### Texto do documento
Por Chiara Lombardi — Em uma conversa franca com a NPR, a atriz Jodie Foster, hoje com 63 anos, revelou um aspecto pouco comentado da sua infância de estrela: a indicação ao Oscar aos 12 anos por Taxi Driver (1976) não foi apenas um marco artístico, mas também uma espécie de escudo que a preservou de abusos sexuais que, décadas depois, vieram à tona como um problema estruturante em Hollywood.
Foster, que começou a atuar aos três anos entre comerciais, séries e filmes, descreveu como a sua precocidade e o reconhecimento precoce mudaram a dinâmica de poder ao seu redor. Ao atuar ao lado de nomes como Robert De Niro e Harvey Keitel, em um papel controverso — o de uma prostituta adolescente — ela atraiu atenção que, na visão da atriz, a colocou em outra categoria: aquela de alguém que tinha poder e, portanto, era “perigosa” demais para ser tocada.
“Havia um tipo de autoridade já aos 12 anos”, disse Foster. “Quando recebi a minha primeira indicação ao Oscar, passei a pertencer a um grupo de pessoas que tinham poder — eu seria perigosa de tocar. Eu poderia arruinar a carreira de alguém.” A observação abre um roteiro oculto sobre como reconhecimento público e status podem funcionar como formas de proteção contra predadores que se alimentam da vulnerabilidade.
Ao longo da entrevista, ela também falou das microagressões e da misoginia velada que toda mulher, em qualquer profissão, teme e experimenta. “Os predadores usam tudo que têm para manipular e dominar. É mais fácil quando a pessoa é jovem, sem poder”, explicou. A sua narrativa não romantiza a infância de astro: aponta que existem dois caminhos possíveis para quem cresce sob os holofotes. “Ou desenvolve-se uma resiliência e um plano de sobrevivência, ou desaba”, disse, descrevendo um dilema que lembra o enredo trágico de muitos prodígios — pensemos em nomes como Macaulay Culkin ou Britney Spears, ícones cujas histórias expõem a face sombria do estrelato precoce.

### Tarefa 1
Reproduza o trecho do texto sobre Jodie Foster que vai de "Foster, que começou" até "alimentam da vulnerabilidade.".
### Tarefa 2
Segundo o texto sobre Jodie Foster, por qual filme ela foi indicada ao Oscar aos 12 anos?

### Dados
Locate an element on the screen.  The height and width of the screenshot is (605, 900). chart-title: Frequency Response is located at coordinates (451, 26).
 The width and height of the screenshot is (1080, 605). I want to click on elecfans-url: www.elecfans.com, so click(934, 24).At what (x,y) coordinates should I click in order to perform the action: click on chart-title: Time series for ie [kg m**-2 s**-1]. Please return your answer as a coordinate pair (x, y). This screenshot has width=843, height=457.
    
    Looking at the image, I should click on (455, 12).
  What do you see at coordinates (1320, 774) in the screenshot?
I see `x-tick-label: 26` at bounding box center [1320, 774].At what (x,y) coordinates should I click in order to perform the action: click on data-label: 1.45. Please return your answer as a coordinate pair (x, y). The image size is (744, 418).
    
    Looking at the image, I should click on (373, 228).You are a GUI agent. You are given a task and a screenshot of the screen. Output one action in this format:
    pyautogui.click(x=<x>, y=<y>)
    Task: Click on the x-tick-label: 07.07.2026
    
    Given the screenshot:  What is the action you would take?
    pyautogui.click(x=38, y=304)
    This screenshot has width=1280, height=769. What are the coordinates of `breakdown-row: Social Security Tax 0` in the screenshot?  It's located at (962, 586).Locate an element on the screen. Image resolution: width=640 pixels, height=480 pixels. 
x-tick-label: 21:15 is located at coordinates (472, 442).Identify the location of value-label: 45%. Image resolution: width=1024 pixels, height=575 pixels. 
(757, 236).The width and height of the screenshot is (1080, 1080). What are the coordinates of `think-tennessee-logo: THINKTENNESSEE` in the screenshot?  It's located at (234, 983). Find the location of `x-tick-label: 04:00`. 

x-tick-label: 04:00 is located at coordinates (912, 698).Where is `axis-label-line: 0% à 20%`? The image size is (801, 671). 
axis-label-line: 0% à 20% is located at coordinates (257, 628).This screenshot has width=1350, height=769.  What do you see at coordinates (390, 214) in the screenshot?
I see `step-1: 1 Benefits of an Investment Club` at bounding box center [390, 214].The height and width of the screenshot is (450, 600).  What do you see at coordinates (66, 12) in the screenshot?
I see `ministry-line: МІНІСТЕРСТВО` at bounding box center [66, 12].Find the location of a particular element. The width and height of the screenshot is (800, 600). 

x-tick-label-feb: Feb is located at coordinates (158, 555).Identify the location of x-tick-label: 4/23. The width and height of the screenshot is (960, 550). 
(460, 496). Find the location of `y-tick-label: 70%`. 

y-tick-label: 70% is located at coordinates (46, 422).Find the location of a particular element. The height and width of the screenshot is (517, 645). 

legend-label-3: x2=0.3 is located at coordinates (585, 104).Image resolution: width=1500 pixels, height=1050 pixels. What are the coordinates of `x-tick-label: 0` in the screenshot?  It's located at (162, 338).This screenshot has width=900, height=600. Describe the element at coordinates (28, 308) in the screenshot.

### Resposta 1
Foster, que começou a atuar aos três anos entre comerciais, séries e filmes, descreveu como a sua precocidade e o reconhecimento precoce mudaram a dinâmica de poder ao seu redor. Ao atuar ao lado de nomes como Robert De Niro e Harvey Keitel, em um papel controverso — o de uma prostituta adolescente — ela atraiu atenção que, na visão da atriz, a colocou em outra categoria: aquela de alguém que tinha poder e, portanto, era “perigosa” demais para ser tocada.
“Havia um tipo de autoridade já aos 12 anos”, disse Foster. “Quando recebi a minha primeira indicação ao Oscar, passei a pertencer a um grupo de pessoas que tinham poder — eu seria perigosa de tocar. Eu poderia arruinar a carreira de alguém.” A observação abre um roteiro oculto sobre como reconhecimento público e status podem funcionar como formas de proteção contra predadores que se alimentam da vulnerabilidade.

### Resposta 2
Taxi Driver (1976).